Recorded data Block Start

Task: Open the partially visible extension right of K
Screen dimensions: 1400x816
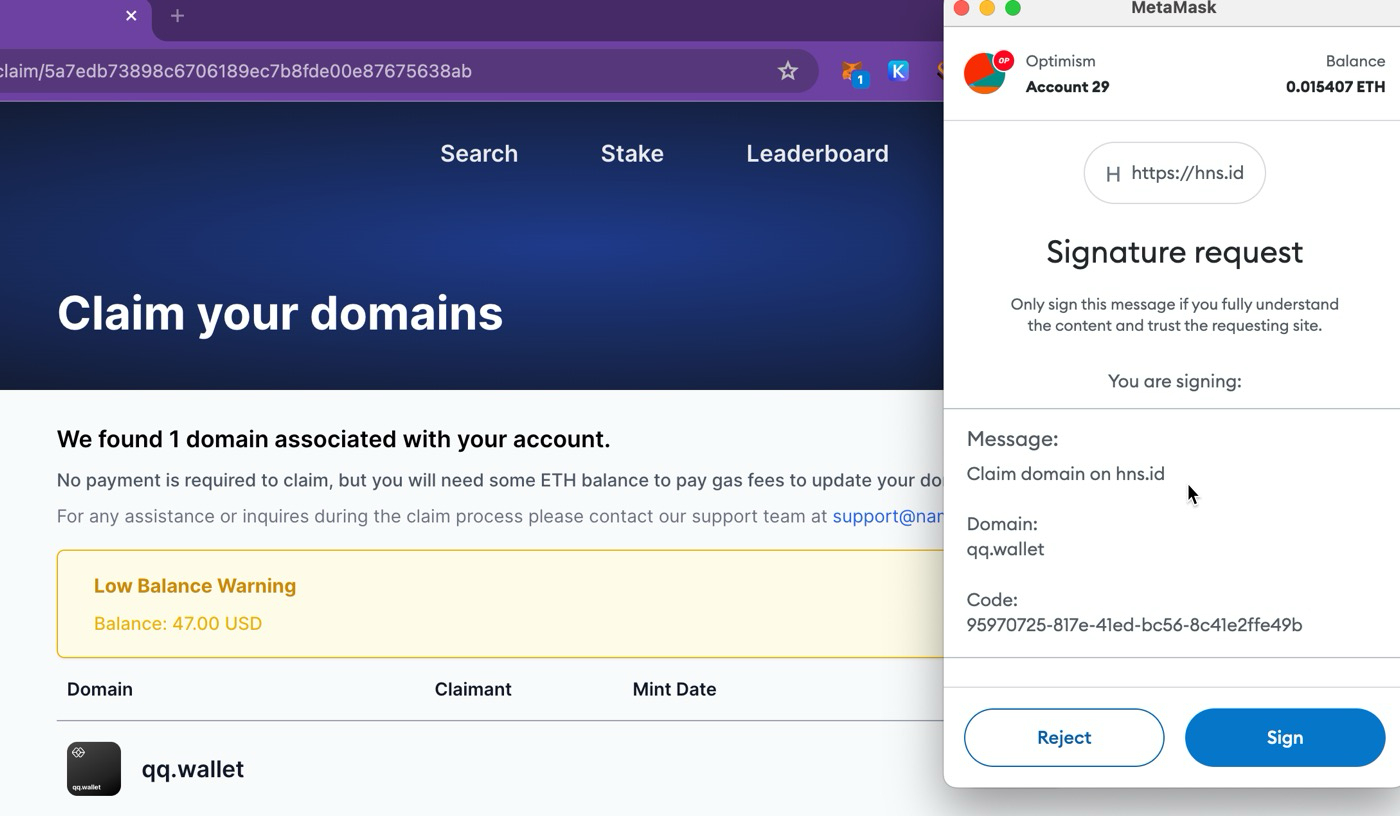Action: pos(940,70)
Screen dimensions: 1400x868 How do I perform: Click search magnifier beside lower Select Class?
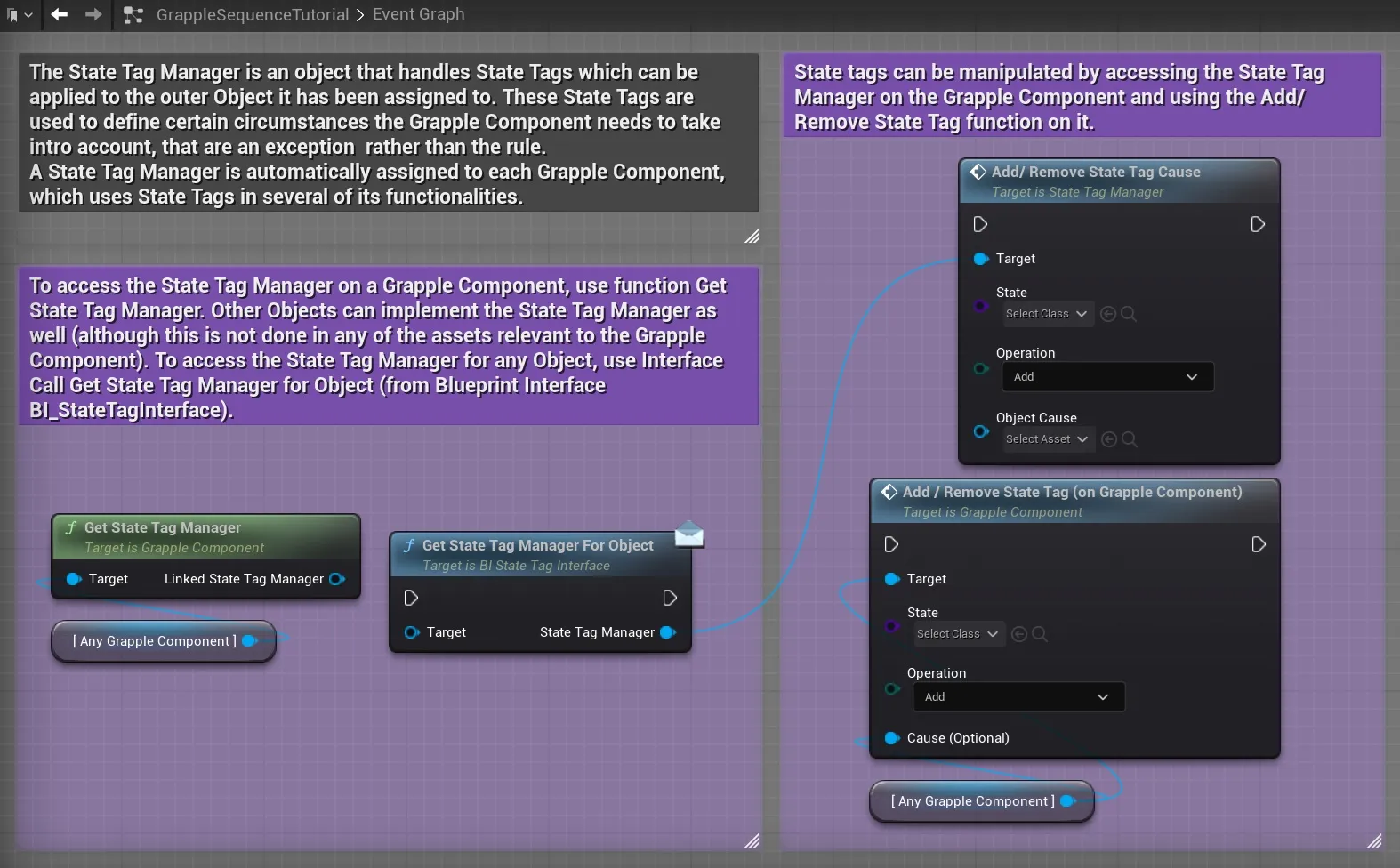click(1040, 634)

Recorded data Block End

What you give back should match the entries above exactly, except that pictures are dropped.

Finished task:
Task: Open the partially visible extension right of K
Screen dimensions: 1400x816
Action: pos(940,70)
Screen dimensions: 1400x868 How do I perform: Click search magnifier beside lower Select Class?
click(1040, 634)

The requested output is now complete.